Shadow health secretary Jonathan Ashworth said testing should be prioritised in the most deprived areas and in places with a high proportion of black, Asian and ethnic minority residents.
The “disproportionate impact in such communities” could not be ignored, he said.
Labour’s call comes after data from the Office for National Statistics showed black people were more than four times as likely as whites to die from Covid-19.
Bangladeshi and Pakistani males were 1.8 times more likely to die from the virus than white males, and females from those ethnic groups were 1.6 times more likely to die.
Mr Ashworth also called for resources to ensure inequalities did not worsen as the NHS resumed “normal” activity and for a Covid-19 health-inequalities commission to be set up to ensure the social and economic effects of lockdown did not worsen existing disparities.

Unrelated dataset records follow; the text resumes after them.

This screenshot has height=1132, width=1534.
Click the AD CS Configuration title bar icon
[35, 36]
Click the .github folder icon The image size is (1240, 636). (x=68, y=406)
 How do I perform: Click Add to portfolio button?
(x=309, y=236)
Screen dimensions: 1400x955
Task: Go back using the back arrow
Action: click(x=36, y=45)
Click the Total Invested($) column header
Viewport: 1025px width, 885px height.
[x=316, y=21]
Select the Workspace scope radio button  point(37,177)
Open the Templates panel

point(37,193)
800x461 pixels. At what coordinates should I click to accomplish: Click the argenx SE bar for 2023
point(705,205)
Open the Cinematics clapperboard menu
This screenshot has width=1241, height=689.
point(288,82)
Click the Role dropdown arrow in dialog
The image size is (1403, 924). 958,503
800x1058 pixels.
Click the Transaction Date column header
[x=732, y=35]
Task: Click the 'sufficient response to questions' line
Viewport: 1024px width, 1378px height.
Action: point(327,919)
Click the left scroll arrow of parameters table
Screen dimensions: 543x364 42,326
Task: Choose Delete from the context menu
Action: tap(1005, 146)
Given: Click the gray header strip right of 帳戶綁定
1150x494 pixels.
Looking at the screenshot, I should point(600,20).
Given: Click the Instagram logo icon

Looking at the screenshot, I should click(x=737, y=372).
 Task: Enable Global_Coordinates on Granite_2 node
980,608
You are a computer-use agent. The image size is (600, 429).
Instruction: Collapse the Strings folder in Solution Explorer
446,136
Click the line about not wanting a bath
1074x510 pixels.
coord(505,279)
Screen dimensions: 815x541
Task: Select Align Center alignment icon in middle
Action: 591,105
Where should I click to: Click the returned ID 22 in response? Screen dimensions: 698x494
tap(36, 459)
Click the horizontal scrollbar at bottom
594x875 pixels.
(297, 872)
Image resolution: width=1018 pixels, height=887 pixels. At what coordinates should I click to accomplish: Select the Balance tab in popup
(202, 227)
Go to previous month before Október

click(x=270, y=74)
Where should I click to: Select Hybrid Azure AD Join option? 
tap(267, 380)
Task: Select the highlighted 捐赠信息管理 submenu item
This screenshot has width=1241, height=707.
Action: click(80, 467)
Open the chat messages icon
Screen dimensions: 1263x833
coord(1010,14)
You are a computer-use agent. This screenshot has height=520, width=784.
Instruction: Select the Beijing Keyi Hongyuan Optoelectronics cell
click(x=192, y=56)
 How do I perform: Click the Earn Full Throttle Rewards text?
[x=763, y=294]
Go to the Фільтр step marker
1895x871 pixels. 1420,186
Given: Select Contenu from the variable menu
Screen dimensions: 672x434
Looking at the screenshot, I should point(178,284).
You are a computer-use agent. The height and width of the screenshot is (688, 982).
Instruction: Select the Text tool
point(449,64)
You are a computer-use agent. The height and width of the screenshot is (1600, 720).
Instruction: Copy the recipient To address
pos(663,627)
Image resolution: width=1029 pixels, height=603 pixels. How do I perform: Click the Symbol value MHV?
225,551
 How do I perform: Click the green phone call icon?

Labour said the growing burden of unmet clinical need risked widening health inequalities, after the British Medical Association warned that many people were not receiving the treatment they needed for non Covid-19 illnesses during the pandemic.
Mr Ashworth said: “Coronavirus thrives on inequality. And inequality in health is the worst inequality of all, leading to people dying sooner because of poverty.
“Ministers must act. As well as increasing testing further to all health-care workers, community testing and tracing should be rolled out in areas of deprivation, where the health impact is greatest, as a priority.”